DATA RECORDS →

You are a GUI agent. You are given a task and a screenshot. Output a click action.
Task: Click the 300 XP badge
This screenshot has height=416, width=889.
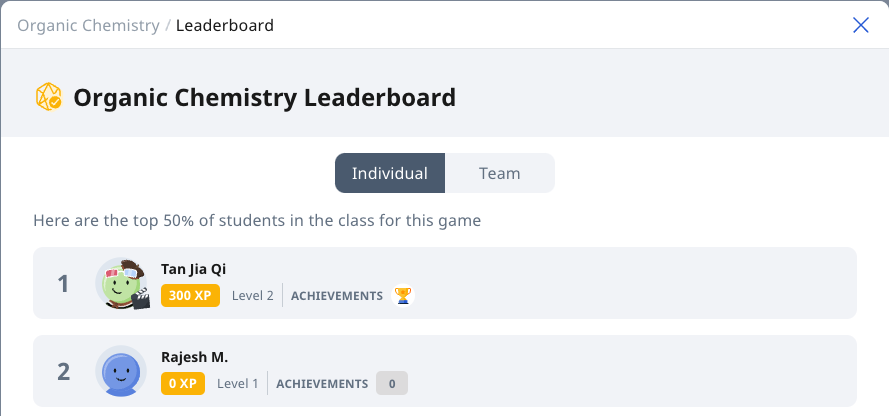190,296
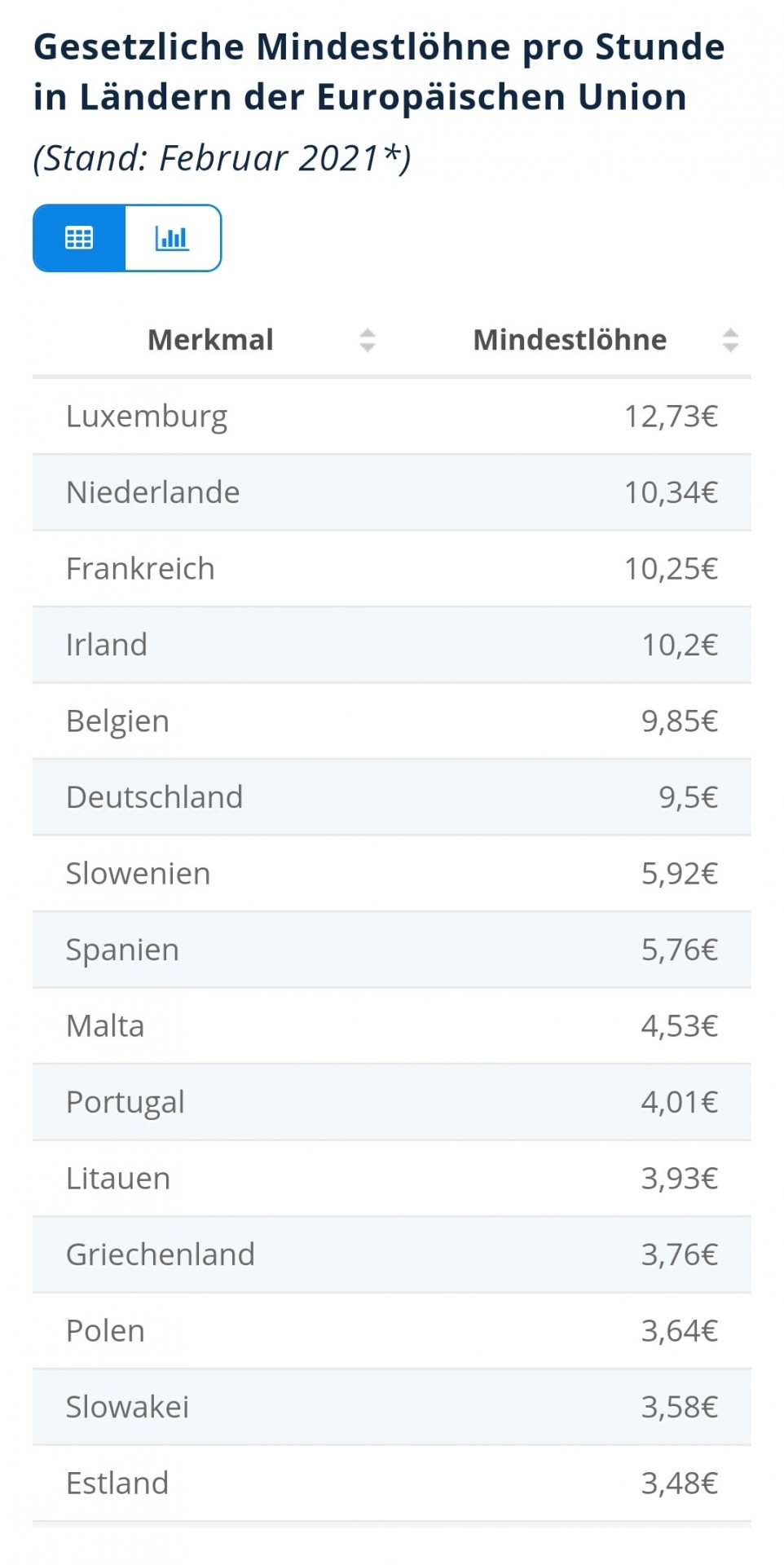The image size is (784, 1565).
Task: Click Malta's 4,53€ value
Action: coord(679,1026)
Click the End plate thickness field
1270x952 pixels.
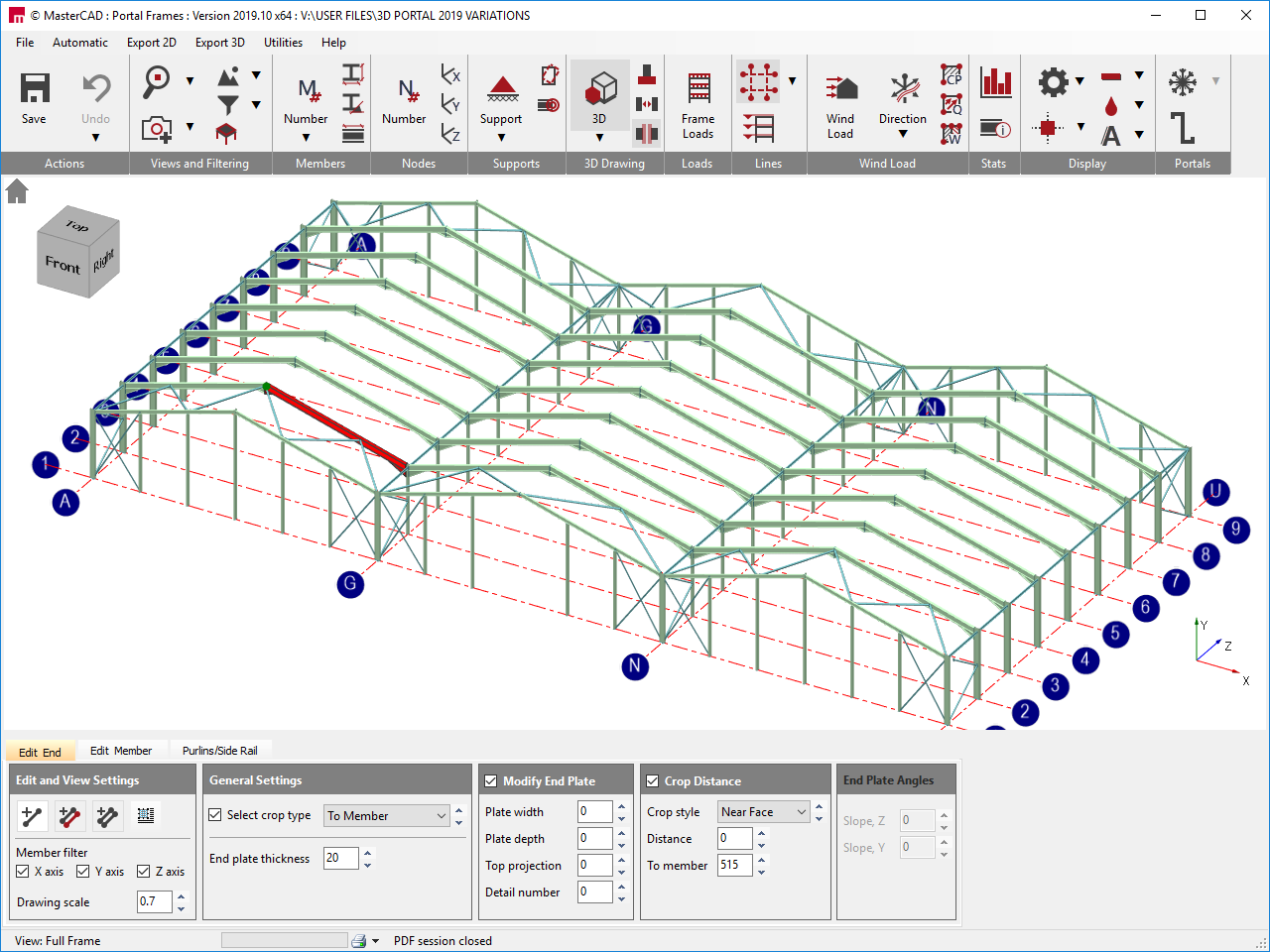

YOUR INSTRUCTIONS →
Using the listing above, write out exactly the lines from the one that holds "Click the End plate thickness field" through the last line, both included, and omit pictures.

WRITTEN ANSWER →
Click the End plate thickness field
1270x952 pixels.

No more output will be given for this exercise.